Gli utenti presenti automaticamente in /etc/password sono creati dal baselayout o da una specifica applicazione in fase di installazione. 

 Responsabili di questi inserimenti sono i progettisti di gentoo. Se tu, ad esempio decidi di avviare il server apache come utente "indiani" devi modificare adeguatamente le impostazioni di default che i progettisti hanno previsto per qualche preciso motivo. 

 Personalmente, non toccherei mai uno di questi utenti senza avere prima controllato attentamente a cosa serva.

 *iko wrote:*   

> 
> 
> Soprattutto non ho capito se è possibile loggarsi come uno di questi utenti e se si con che password....

 

basta provare.

osserva però il testo in grassetto:

 *Quote:*   

> 
> 
> bin:x:1:1:bin:/bin:/bin/false
> 
> 

 

rappresenta la prima operazione eseguita al login dall'utente.

puoi arguire che il risultato non sarà straordinario.
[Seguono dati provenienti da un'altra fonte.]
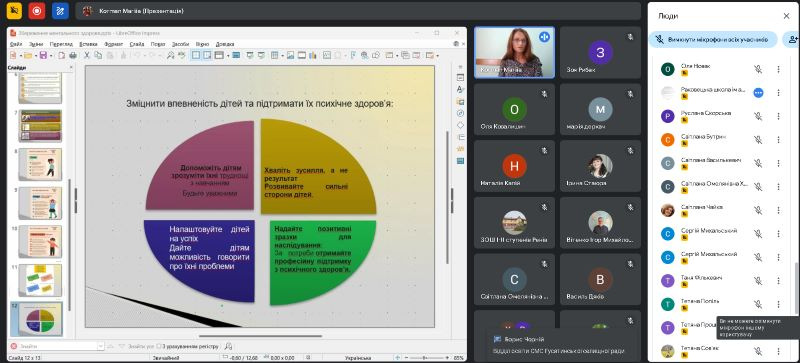Click the Print icon in the toolbar
The height and width of the screenshot is (363, 800).
coord(73,55)
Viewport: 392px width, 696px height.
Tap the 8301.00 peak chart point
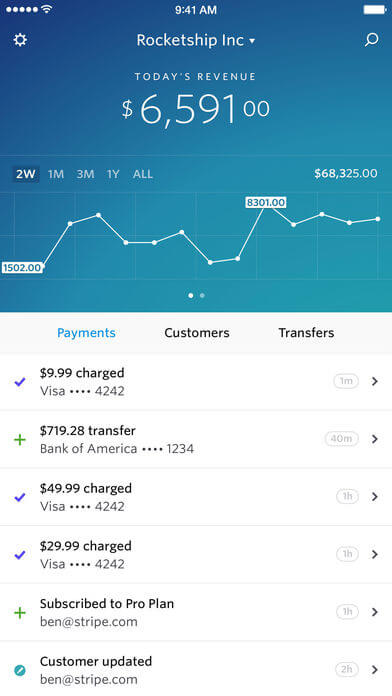(265, 206)
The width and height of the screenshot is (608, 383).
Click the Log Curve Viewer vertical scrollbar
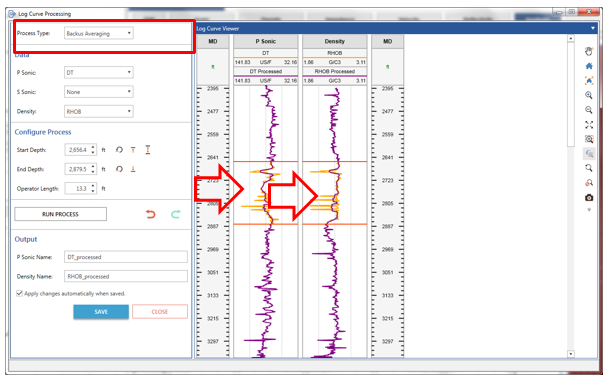[x=570, y=196]
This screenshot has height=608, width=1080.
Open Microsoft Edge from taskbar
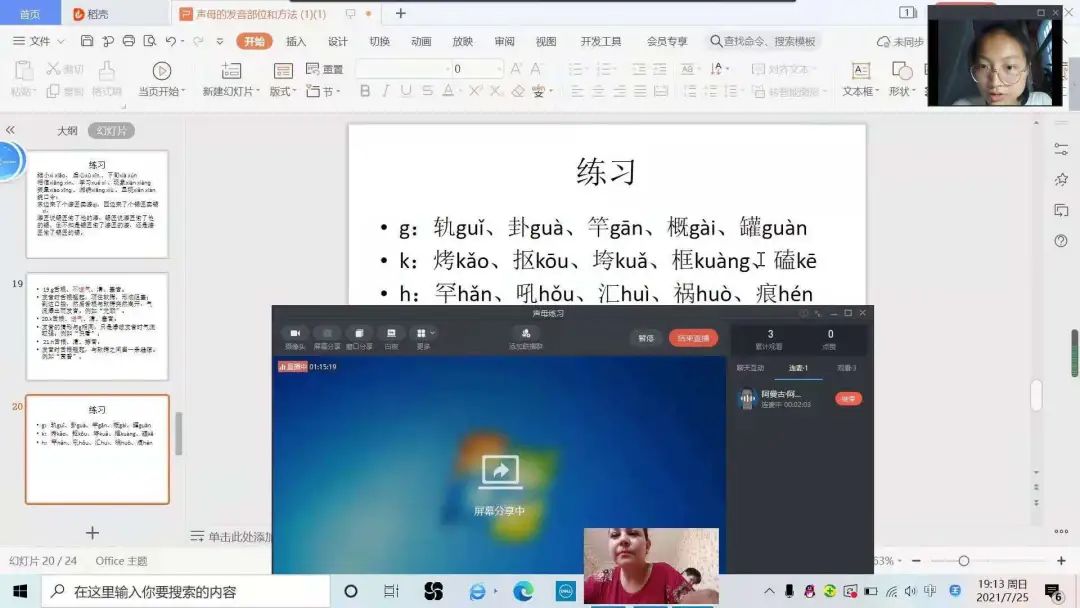[x=523, y=591]

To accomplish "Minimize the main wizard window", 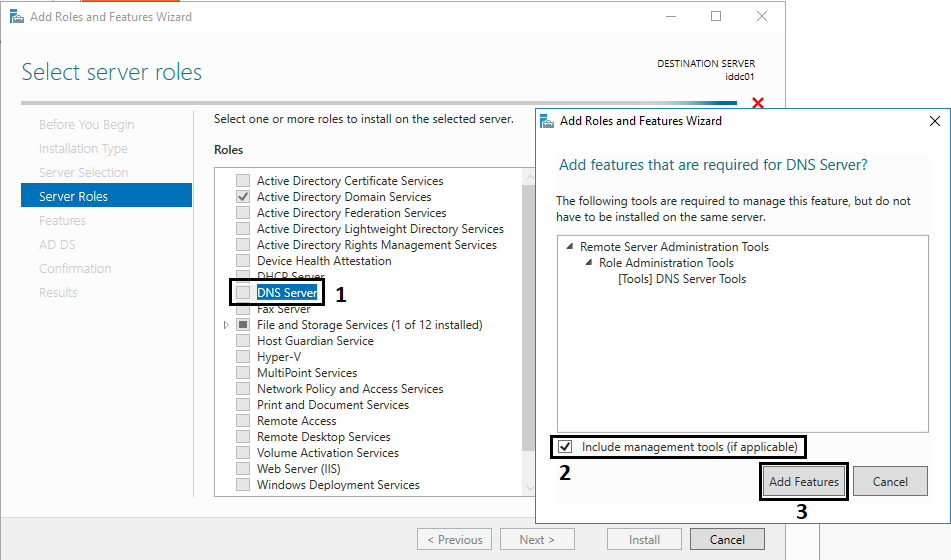I will point(671,16).
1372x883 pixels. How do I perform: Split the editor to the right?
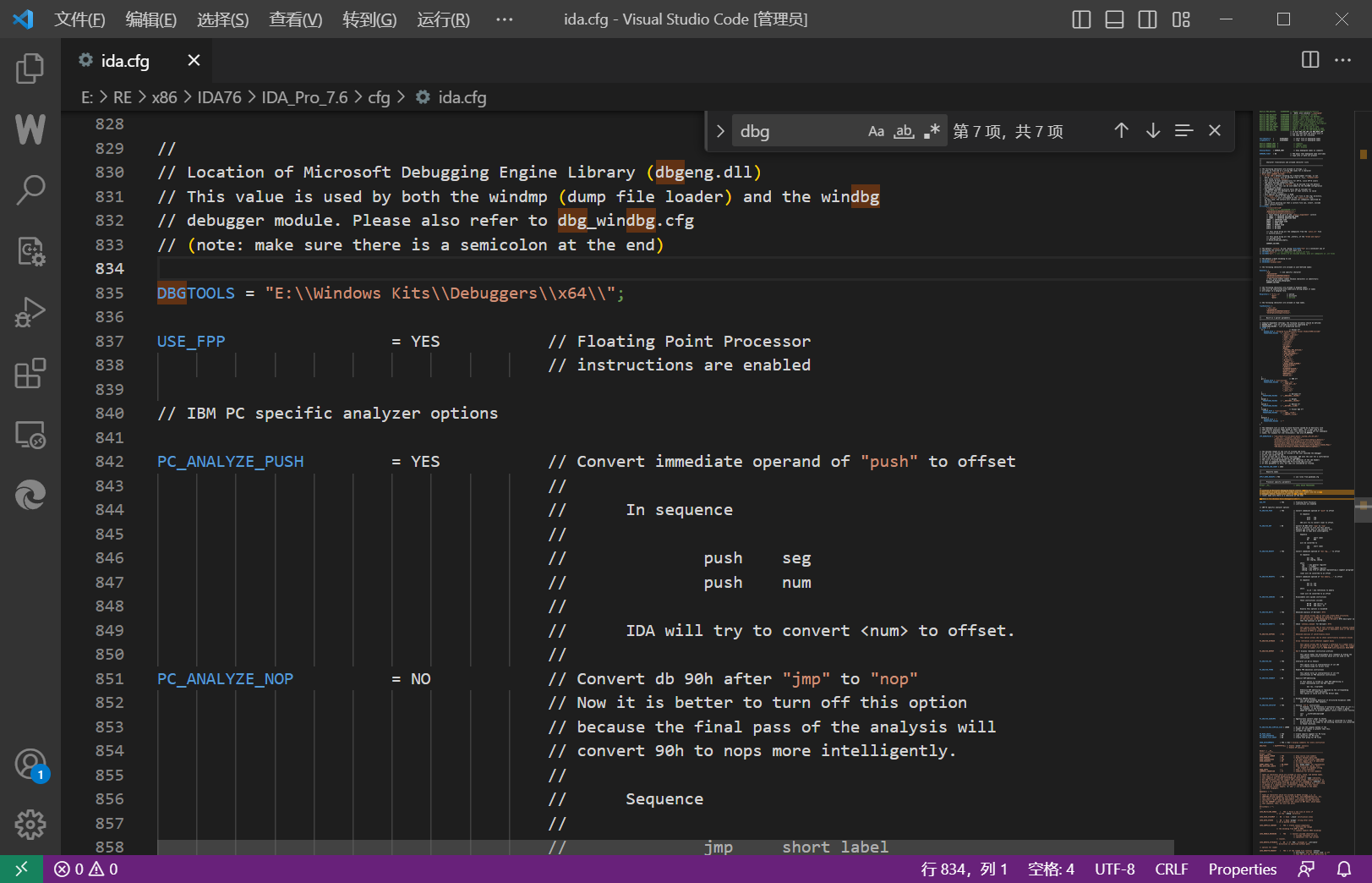click(x=1309, y=59)
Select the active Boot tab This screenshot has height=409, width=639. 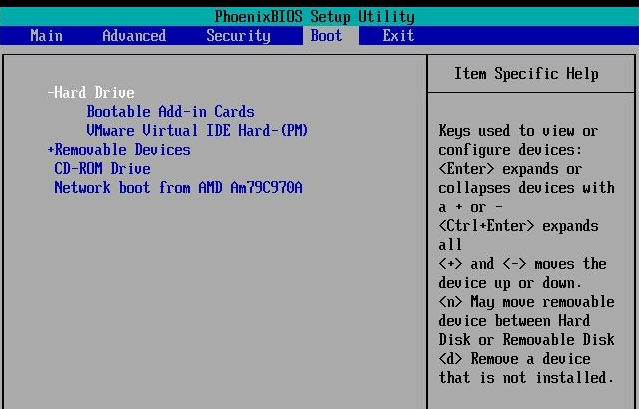tap(326, 35)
L'utente bin è creato per non consentire login tradizionali.

----------

## iko

 *cloc3 wrote:*   

> 
> 
> basta provare.
> 
> osserva però il testo in grassetto:
> ...

 

Quindi il login fallisce per questo motivo?

Insomma non seguiresti questi consigli ??

http://www.valtellinux.it/blindolinux/blindo_2.htm

----------

## cloc3

 *iko wrote:*   

> 
> 
> Quindi il login fallisce per questo motivo?
> 
> 

 

senz'altro. prova a creare un file di bash con un output balordo, renderlo eseguibile e sostituirlo al testo /bin/bash per un utente di prova.

Vedrai che i login verso l'utente di prova moriranno dopo la produzione dell'output balordo.

 *iko wrote:*   

> 
> 
> Insomma non seguiresti questi consigli ??
> 
> http://www.valtellinux.it/blindolinux/blindo_2.htm

 

quella mi sembra una guida interessante da leggere e da utilizzare come spunto, come riflessione o come testimonianza storica, ma non un testo autorevole.

osserva che è datata. parla ancora di usare ipchains anzichè iptables, cita mandrake anzichè mandriva.

in più è riferita a una distribuzione con un baselayout molto diverso dal nostro.

----------

## .:deadhead:.

Recita  il detto: "Moglie e buoi dei paesi tuoi..." 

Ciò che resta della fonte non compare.